Hidden Door, Distant Places: Visual Art Preview

As a visitor to this year’s Hidden Door festival there are physical doors to be opened that reveal artistic endeavours; endeavours that followed passages these artists explored that were, until this year, less trodden.

The landscape and physical geography not only of Scotland, and its surrounding islands, but toward foreign fields has proved to be rich in source material for several of this year’s visual artists including Robyn Braham, Tyler and Mara Marxt Lewis and Josie Turnbull.

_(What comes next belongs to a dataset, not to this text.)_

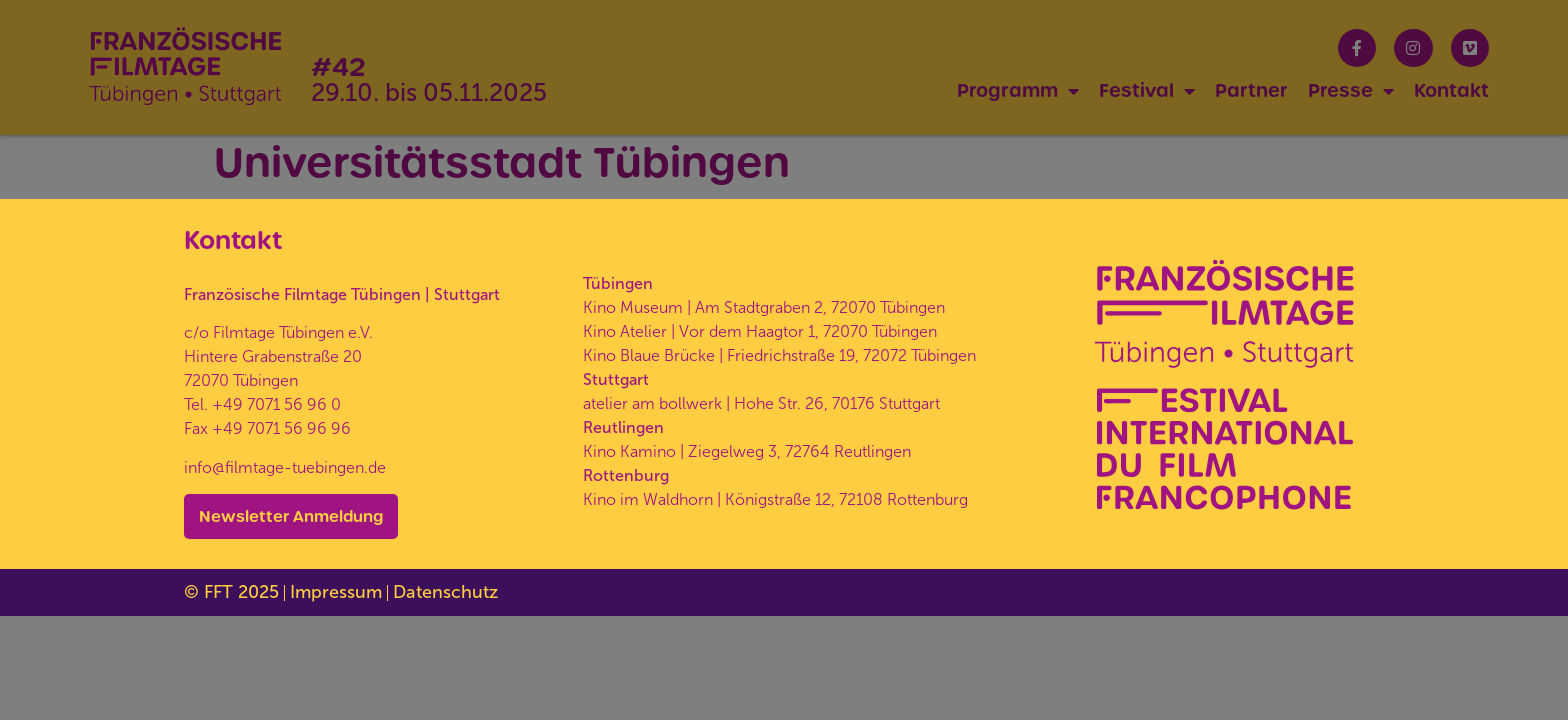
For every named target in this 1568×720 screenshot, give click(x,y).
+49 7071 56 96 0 (276, 404)
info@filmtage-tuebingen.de (285, 467)
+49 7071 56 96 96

Robyn Braham’s work begins in Aberdeenshire and concludes at the Isle of Canna. ‘Portraits’, taking the form of audio and visual recordings, recall the tradition and people who have resided in rural areas through generation to generation. Much like the history of people that have travelled through and occupied both the Leith Theatre and State Cinema, visitors are invited to embark on Robyn’s journey through her documentation, moving through and pausing for thought over progressions in tradition, culture, and community.


Within the boundaries of Scotland and the islands, Tyler and Mara Marxt Lewis discover the desolate Island of Mingulay at the southern tip of the Outer Hebrides. Tyler and Mara bring a sense of the isolation of the island to Leith through the use of playful soundscape and installation. The bringing together of the couple’s respective backgrounds in art, exhibition, and music ultimately seeks to consider what role the uninhabited island might have to play in the future.


Looking beyond the perimeters of the United Kingdom, Hidden Door artists have ventured afar to create work responding to far-flung locations and foreign cultures. In comparison to the rural landscape of the highlands and islands, Josie Turnbull’s venture to Vietnam feels exotic. Josie will be displaying photography works at Hidden Door that centre around the theme of amusement parks in and around Ho Chi Minh City. The project aims to magnify the latent anxieties of sites tailored to beguile, terrify, and teach.

Themes of transience and the documentation of environments feel particularly pertinent to Hidden Door 2018 as the festival is set to take on another venue. This year, another derelict building, the State Cinema is quietly awaiting the vim and vigour of creative energy that is set to liberate the cinema for the duration of the festival.

Be sure to keep an eye out for Robyn’s work in the Leith Theatre, Mara and Tyler’s installation also in the Leith Theatre, and Josie’s photography in the State Cinema.